如果您需要更多解释,请告诉我,我会编辑我的帖子并添加尽可能多的信息。
不幸的是,我无法共享二进制文件,因为它在服务器上并且重约 40 GB…
我分享:
- 控制文件的内容,
- 和 Fortran 代码(它缺少一些代码,因为它是作为解释编写的)。
控制文件(data.ctl)
DSET ^data.grads
UNDEF -9.99e33
XDEF 64 LINEAR 0.0 5.6250
YDEF 32 LEVELS
-85.761 -80.269 -74.745 -69.213 -63.679 -58.143 -52.607 -47.070 -41.532
-35.995 -30.458 -24.920 -19.382 -13.844 -8.307 -2.769 2.769 8.307
13.844 19.382 24.920 30.458 35.995 41.532 47.070 52.607 58.143
63.679 69.213 74.745 80.269 85.761
ZDEF 67 LEVELS
.000696 .08558 .1705 .2554 .3402 .4544 .6274 .8599 1.152 1.505 1.918 2.392
2.928 3.495 4.063 4.781 5.816 7.181 8.889 10.95 13.39 16.07 18.81 21.61
24.47 27.39 30.37 33.40 36.50 39.64 42.77 45.90 49.04 52.17 55.31 58.44
61.57 64.71 67.84 70.98 74.11 77.24 80.38 83.51 86.65 89.78 92.92 96.05
99.18 102.3 105.5 108.6 111.7 114.9 118.0 121.1 124.3 127.4 130.5 133.7
136.8 139.9 143.1 146.2 149.3 152.5 160.0
TDEF 3120 LINEAR 01JAN2000 1HR
VARS 31
u 67 99 u (m/s)
v 67 99 v (m/s)
w 67 99 w (m/s)
T 67 99 T (K)
dia 67 99 diagnostics (see table)
ps 0 99 ps
Ts 0 99 Ts (K)
h2og 67 99 Water vapor [kg/m^2]
h2oim1 67 99 Water ice mass for dust 0.30E-07 [kg/m^2]

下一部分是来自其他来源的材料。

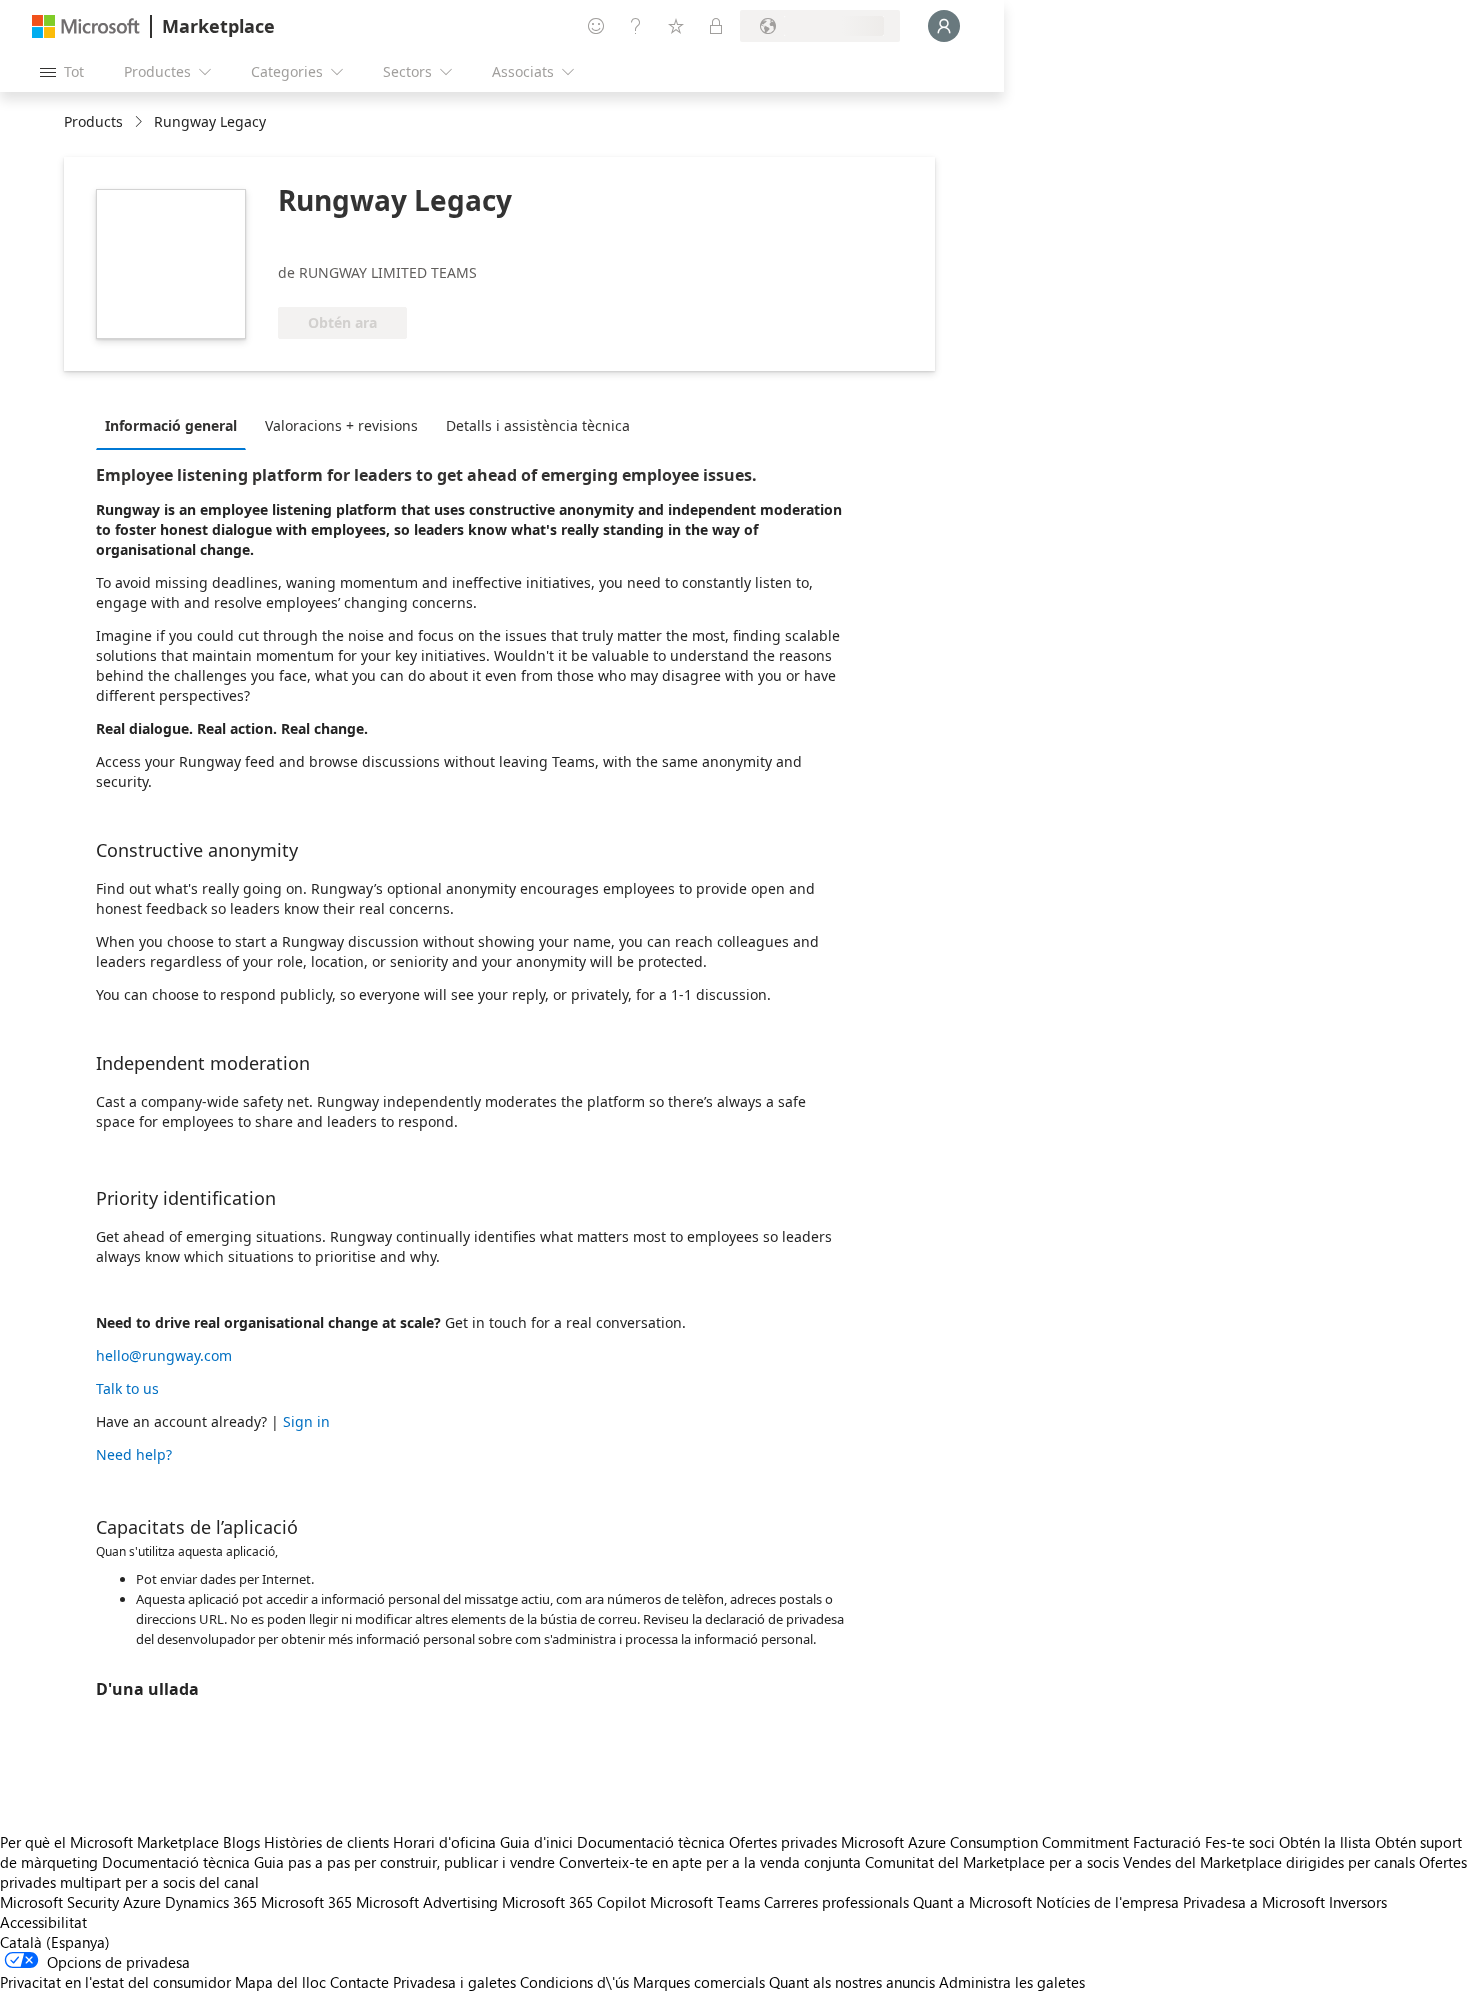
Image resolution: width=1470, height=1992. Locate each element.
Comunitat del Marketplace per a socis (992, 1862)
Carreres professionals (836, 1902)
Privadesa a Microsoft (1254, 1902)
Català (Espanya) (55, 1942)
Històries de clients (326, 1842)
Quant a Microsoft (972, 1902)
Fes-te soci (1240, 1842)
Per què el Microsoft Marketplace (109, 1842)
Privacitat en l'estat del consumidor (115, 1982)
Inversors (1358, 1902)
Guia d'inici (536, 1842)
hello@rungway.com (164, 1355)
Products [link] (93, 121)
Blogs (241, 1842)
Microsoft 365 (306, 1902)
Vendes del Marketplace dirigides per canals (1269, 1862)
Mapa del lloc (280, 1982)
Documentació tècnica (651, 1842)
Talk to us (127, 1388)
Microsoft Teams (705, 1902)
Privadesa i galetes (454, 1982)
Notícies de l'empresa (1107, 1902)
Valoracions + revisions (341, 425)
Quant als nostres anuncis (852, 1982)
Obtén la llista (1325, 1842)
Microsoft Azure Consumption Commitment (987, 1842)
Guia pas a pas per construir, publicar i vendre (404, 1862)
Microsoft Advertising (427, 1902)
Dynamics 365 (211, 1902)
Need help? (134, 1454)
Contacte (359, 1982)
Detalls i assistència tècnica (538, 425)
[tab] (176, 425)
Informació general (171, 425)
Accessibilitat (43, 1922)
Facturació (1167, 1842)
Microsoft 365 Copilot (574, 1902)
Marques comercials (699, 1982)
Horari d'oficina (444, 1842)
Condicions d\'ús (574, 1982)
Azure (142, 1902)
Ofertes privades (783, 1842)
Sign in (306, 1421)
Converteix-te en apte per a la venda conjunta (710, 1862)
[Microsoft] (86, 26)
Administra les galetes (1012, 1982)
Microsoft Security (59, 1902)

h2oim2 67 99 Water ice mass for dust 0.10E-06 [kg/m^2]
h2oim3 67 99 Water ice mass for dust 0.30E-06 [kg/m^2]
h2oim4 67 99 Water ice mass for dust 0.10E-05 [kg/m^2]
h2oin1 67 99 Water ice number for dust 0.30E-07 [number/m^2]
h2oin2 67 99 Water ice number for dust 0.10E-06 [number/m^2]
h2oin3 67 99 Water ice number for dust 0.30E-06 [number/m^2]
h2oin4 67 99 Water ice number for dust 0.10E-05 [number/m^2]
h2ois 0 99 surface h2o ice [kg/m^2]
p 67 99 Pressure [Pa]
h 67 99 Height above the surface [m]
dipre 67 99 Delta pressure [Pa]
surf 67 99 space of cell factor [sin*cos]
dm 67 99 CO2 ice cloud mass concentration [kg/m^3]
cap 0 99 Surface CO2 ice mass [kg]
hcap 0 99 Surface CO2 ice [kg/m^2]
gdq_op 0 99 dust from rad.mod [opacity]
gdq_mix 67 99 dust from rad.mod [mix.r]
dust_op 0 99 dust from tracers [opacity]
dust_n1 67 99 Dust num dens from tracers for R=0.30E-07 [m^-3]
dust_n2 67 99 Dust num dens from tracers for R=0.10E-06 [m^-3]
dust_n3 67 99 Dust num dens from tracers for R=0.30E-06 [m^-3]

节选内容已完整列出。